| STATED PROBLEM |
Rewrite every line of the data below as a numbered list, leaving out blank lines.
►
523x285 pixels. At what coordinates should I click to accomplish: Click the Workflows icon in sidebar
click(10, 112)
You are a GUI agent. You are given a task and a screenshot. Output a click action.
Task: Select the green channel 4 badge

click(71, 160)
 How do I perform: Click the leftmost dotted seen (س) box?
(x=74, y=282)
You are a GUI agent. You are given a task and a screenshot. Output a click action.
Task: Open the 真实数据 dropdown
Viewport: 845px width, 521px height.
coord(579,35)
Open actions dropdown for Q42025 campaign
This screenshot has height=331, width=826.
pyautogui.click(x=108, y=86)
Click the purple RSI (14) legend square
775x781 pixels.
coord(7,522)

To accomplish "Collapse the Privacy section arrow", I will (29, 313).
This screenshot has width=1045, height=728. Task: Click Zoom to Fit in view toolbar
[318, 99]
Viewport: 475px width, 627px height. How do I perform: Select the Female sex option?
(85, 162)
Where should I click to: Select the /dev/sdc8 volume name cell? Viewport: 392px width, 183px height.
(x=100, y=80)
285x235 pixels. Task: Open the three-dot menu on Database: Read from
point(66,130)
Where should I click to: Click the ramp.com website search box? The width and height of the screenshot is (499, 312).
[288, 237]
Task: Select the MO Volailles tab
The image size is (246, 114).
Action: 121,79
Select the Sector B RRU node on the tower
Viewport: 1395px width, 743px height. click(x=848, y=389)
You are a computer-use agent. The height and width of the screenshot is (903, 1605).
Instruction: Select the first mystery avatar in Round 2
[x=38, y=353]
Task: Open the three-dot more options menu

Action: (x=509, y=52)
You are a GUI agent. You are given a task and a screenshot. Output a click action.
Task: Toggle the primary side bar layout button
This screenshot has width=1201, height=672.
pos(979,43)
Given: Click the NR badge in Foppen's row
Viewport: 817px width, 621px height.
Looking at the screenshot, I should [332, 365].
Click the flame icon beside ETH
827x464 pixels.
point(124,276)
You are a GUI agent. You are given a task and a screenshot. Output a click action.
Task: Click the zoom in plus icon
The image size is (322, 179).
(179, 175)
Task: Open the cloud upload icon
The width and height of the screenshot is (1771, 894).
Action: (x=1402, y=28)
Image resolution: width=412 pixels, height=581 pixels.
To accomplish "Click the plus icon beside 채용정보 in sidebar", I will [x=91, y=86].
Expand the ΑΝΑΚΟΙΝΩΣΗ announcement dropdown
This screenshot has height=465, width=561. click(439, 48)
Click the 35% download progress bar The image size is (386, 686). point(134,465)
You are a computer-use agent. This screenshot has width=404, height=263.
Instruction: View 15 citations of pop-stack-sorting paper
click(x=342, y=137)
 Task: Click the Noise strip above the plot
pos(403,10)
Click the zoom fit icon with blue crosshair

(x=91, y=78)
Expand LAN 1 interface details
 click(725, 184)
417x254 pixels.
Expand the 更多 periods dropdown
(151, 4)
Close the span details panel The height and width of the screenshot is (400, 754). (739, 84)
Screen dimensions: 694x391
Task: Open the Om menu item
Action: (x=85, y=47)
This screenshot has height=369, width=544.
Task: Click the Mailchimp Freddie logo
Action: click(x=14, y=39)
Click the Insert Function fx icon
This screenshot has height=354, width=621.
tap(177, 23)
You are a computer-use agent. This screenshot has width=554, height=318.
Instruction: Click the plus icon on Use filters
◄
| RESULT BELOW |
1. 523x285 pixels. At what coordinates should I click to accomplish: Click the Workflows icon in sidebar
2. click(10, 112)
3. You are a GUI agent. You are given a task and a screenshot. Output a click action.
4. Task: Select the green channel 4 badge
5. click(71, 160)
6.  How do I perform: Click the leftmost dotted seen (س) box?
7. (x=74, y=282)
8. You are a GUI agent. You are given a task and a screenshot. Output a click action.
9. Task: Open the 真实数据 dropdown
10. Viewport: 845px width, 521px height.
11. coord(579,35)
12. Open actions dropdown for Q42025 campaign
13. This screenshot has height=331, width=826.
14. pyautogui.click(x=108, y=86)
15. Click the purple RSI (14) legend square
16. 775x781 pixels.
17. coord(7,522)
18. To accomplish "Collapse the Privacy section arrow", I will (29, 313).
19. This screenshot has width=1045, height=728. Task: Click Zoom to Fit in view toolbar
20. [318, 99]
21. Viewport: 475px width, 627px height. How do I perform: Select the Female sex option?
22. (85, 162)
23. Where should I click to: Select the /dev/sdc8 volume name cell? Viewport: 392px width, 183px height.
24. (x=100, y=80)
25. 285x235 pixels. Task: Open the three-dot menu on Database: Read from
26. point(66,130)
27. Where should I click to: Click the ramp.com website search box? The width and height of the screenshot is (499, 312).
28. [288, 237]
29. Task: Select the MO Volailles tab
30. The image size is (246, 114).
31. Action: 121,79
32. Select the Sector B RRU node on the tower
33. Viewport: 1395px width, 743px height. click(x=848, y=389)
34. You are a computer-use agent. The height and width of the screenshot is (903, 1605).
35. Instruction: Select the first mystery avatar in Round 2
36. [x=38, y=353]
37. Task: Open the three-dot more options menu
38. Action: (x=509, y=52)
39. You are a GUI agent. You are given a task and a screenshot. Output a click action.
40. Task: Toggle the primary side bar layout button
41. This screenshot has width=1201, height=672.
42. pos(979,43)
43. Given: Click the NR badge in Foppen's row
44. Viewport: 817px width, 621px height.
45. Looking at the screenshot, I should [332, 365].
46. Click the flame icon beside ETH
47. 827x464 pixels.
48. point(124,276)
49. You are a GUI agent. You are given a task and a screenshot. Output a click action.
50. Task: Click the zoom in plus icon
51. The image size is (322, 179).
52. (179, 175)
53. Task: Open the cloud upload icon
54. The width and height of the screenshot is (1771, 894).
55. Action: (x=1402, y=28)
56. Image resolution: width=412 pixels, height=581 pixels.
57. To accomplish "Click the plus icon beside 채용정보 in sidebar", I will [x=91, y=86].
58. Expand the ΑΝΑΚΟΙΝΩΣΗ announcement dropdown
59. This screenshot has height=465, width=561. click(439, 48)
60. Click the 35% download progress bar The image size is (386, 686). point(134,465)
61. You are a computer-use agent. This screenshot has width=404, height=263.
62. Instruction: View 15 citations of pop-stack-sorting paper
63. click(x=342, y=137)
64.  Task: Click the Noise strip above the plot
65. pos(403,10)
66. Click the zoom fit icon with blue crosshair
67. (x=91, y=78)
68. Expand LAN 1 interface details
69.  click(725, 184)
70. 417x254 pixels.
71. Expand the 更多 periods dropdown
72. (151, 4)
73. Close the span details panel The height and width of the screenshot is (400, 754). (739, 84)
74. Screen dimensions: 694x391
75. Task: Open the Om menu item
76. Action: (x=85, y=47)
77. This screenshot has height=369, width=544.
78. Task: Click the Mailchimp Freddie logo
79. Action: click(x=14, y=39)
80. Click the Insert Function fx icon
81. This screenshot has height=354, width=621.
82. tap(177, 23)
83. You are a computer-use agent. This screenshot has width=554, height=318.
84. Instruction: Click the plus icon on Use filters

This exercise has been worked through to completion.